After All These Years, Different but Still Fabulous

Jun 19, 2007 | On My Table

By Mary Ewing-Mulligan

Chalk Hill Winery, Chalk Hill (Sonoma County, California) Sauvignon Blanc 2005 ($30)

This review begins in a confessional tone.  I once followed the wines of Chalk Hill closely, but then I forgot all about them.  Back when David Ramey was winemaker, this was one of my favorite California wineries.  I was intrigued by Ramey’s then avant garde techniques such as barrel fermentation with ambient yeast, and I adored the wines, especially the whites (especially the Sauvignon Blanc).  Then I moved on.  Too many wines and wine regions, too little time, I suppose.  Mea culpa.

Fifteen years later, I am delighted to discover that I still love Chalk Hill’s wines, and that the Sauvignon Blanc still excites me.  It is a very different wine than it was in the early 90s, and I like it even more.  Then it could have been the poster child of the Chardonnay-wannabe school of Sauvignon Blanc, a fabulously full-bodied, round, oak-influenced wine that challenged you to find the Sauvignon Blanc within its huge, rich weight.  Today, just one whiff tells you that the wine is Sauvignon Blanc through and through.

Chalk Hill is an estate winery in Sonoma County, in the small Chalk Hill AVA, which lies east of Russian River Valley and southwest of Alexander Valley.  The winery’s 350 acres of vineyards – on a beautiful 1200-acre estate – are enormously varied in soil and altitude, which enables the production of very rich, very ripe red wines as well as more delicate white wines.  Winemaker Steve Leveque spent 11 years at Robert Mondavi before joining Chalk Hill.  The VP of vineyard operations, Mark Lingenfelder, who has been at the estate since 1980, has made Chalk Hill a leader in clonal research, not only in Chardonnay but also in Sauvignon Blanc.
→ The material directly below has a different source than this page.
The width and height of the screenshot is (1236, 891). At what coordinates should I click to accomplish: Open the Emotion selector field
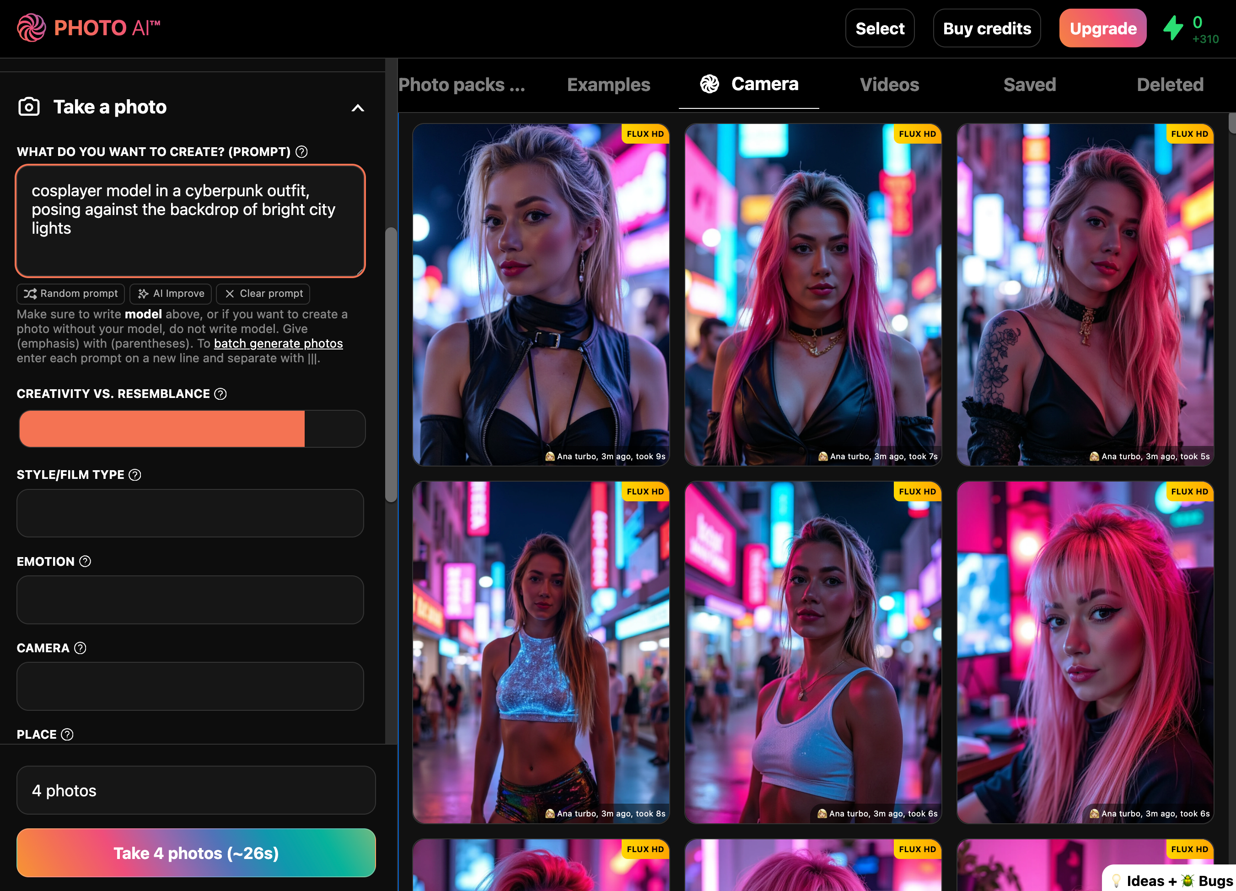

Chalk Hill Sauvignon Blanc 2005 contains 6 percent Semillon and 6 percent Sauvigon Gris, selected from 11 clones of these varieties.  The wine is still ‘barrel fermented’ but 20 percent of the barrels are stainless steel, and only 25 percent of the French oak barrels are new.  Leveque prefers the stainless steel barrels to larger tanks because the smaller size enables the wine to gain creaminess from lees contact, the way that it would in similar-sized oak barrels.  He whole cluster-presses the grapes and avoids exposing the juice to oxygen, to preserve the grapes’ aromatics.  He also avoids malolactic on this wine.

The effect of oak on the wine is now almost subliminal.  The nose is fresh, focused and penetrating, just as you’d expect from Sauvignon Blanc, with vivid fruity notes – passion fruit and lime zest, to name two.  (I suspect that I detect a slight smoky note only because I know that the wine is oaked.)  In the mouth, the wine is fairly full-bodied, soft and silky smooth, with a slight initial impression of sweetness (possibly from the wine’s 14.1 percent alcohol, or its ripe fruit, or the oak) that turns dry when it confronts the wine’s crisp acidity and very slight phenolic character (itself probably from the lees aging).  The flavors give a leaner expression than the full body and silky texture do.  They are vibrant, fresh and intense fruitiness, again suggesting ripe citrus and passion fruit, and they carry across the length of the palate into an explosive fruity finish.

I hope that all this sounds delicious, because the wine certainly is.  From a technical perspective, what’s fascinating to me is the combination of the vibrancy of the grape itself and the richness and softness rendered by barrel fermentation and aging on the lees.  And remarkably, the wine has not a trace of vegetal or ‘catty’ character that Sauvignon Blanc can sometimes have, nor a trace of oaky flavor.  Pre-fermentation skin contact for 30 percent of the grapes and the absence of ML explain the elevated varietal aromas; that the barrels are not all new – and not all wood, for that matter! – explains the lack of oak flavor.

This wine enlivens dishes with simple flavors, such as fish filets or simple chicken or veal cutlets.  But it can stand up to a spicy peanut sauce on that chicken, or a rich butter, lemon and caper sauce on the veal.  It’s just made for goat cheese, and yet can handle a tomatoey squid antipasto.